### TASK OBJECTIVE
Filter the records below for the word "computer". Copy each line that holds it.

### GIVEN RECORDS
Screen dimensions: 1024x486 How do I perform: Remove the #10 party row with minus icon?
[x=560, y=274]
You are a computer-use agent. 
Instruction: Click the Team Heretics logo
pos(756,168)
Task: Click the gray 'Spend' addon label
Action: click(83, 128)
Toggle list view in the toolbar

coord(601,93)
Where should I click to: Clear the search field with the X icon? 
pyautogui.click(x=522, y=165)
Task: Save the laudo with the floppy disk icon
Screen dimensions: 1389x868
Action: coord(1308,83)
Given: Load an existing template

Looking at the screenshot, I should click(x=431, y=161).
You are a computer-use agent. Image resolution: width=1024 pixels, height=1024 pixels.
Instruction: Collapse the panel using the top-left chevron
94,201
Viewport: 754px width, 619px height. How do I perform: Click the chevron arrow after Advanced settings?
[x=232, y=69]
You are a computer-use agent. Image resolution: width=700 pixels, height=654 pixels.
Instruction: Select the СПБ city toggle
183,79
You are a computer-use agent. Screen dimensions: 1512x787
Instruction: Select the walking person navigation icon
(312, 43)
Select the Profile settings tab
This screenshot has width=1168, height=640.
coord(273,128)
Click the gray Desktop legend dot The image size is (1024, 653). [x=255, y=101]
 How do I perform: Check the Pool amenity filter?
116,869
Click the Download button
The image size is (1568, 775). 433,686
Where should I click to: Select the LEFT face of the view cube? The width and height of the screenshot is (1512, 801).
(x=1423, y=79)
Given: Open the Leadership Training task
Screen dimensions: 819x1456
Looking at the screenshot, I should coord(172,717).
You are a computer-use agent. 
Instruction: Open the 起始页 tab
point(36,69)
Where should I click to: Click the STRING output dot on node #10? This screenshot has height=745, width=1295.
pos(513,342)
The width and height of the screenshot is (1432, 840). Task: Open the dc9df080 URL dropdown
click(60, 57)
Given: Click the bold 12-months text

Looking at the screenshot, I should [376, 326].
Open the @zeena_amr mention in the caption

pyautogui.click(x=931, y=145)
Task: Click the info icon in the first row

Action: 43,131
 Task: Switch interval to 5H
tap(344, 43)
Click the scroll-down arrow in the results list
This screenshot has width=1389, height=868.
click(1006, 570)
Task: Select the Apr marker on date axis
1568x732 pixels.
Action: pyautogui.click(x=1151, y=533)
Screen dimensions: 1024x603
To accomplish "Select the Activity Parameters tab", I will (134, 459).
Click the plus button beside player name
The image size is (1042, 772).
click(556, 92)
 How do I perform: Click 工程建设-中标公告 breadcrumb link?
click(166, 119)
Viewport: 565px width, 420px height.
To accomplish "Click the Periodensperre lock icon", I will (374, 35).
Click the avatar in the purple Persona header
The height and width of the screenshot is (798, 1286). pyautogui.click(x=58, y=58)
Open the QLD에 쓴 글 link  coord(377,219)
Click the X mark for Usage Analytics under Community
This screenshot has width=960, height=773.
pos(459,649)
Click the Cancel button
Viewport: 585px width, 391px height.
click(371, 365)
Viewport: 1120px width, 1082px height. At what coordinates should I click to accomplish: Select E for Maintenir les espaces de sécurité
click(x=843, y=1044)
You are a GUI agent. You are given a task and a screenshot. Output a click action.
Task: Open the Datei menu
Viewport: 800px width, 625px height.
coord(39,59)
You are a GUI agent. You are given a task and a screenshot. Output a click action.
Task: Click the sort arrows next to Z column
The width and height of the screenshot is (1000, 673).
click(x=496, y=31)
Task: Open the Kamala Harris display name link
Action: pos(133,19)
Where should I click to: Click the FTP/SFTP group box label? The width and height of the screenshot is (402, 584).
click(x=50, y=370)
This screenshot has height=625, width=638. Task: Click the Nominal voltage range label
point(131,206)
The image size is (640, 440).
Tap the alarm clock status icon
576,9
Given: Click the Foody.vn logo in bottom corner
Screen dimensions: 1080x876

### TASK RESPONSE
You are a computer-use agent. 
You are a computer-use agent. Image resolution: width=1024 pixels, height=1024 pixels.
You are a computer-use agent. Image resolution: width=700 pixels, height=654 pixels.
You are a computer-use agent. Screen dimensions: 1512x787
You are a computer-use agent. 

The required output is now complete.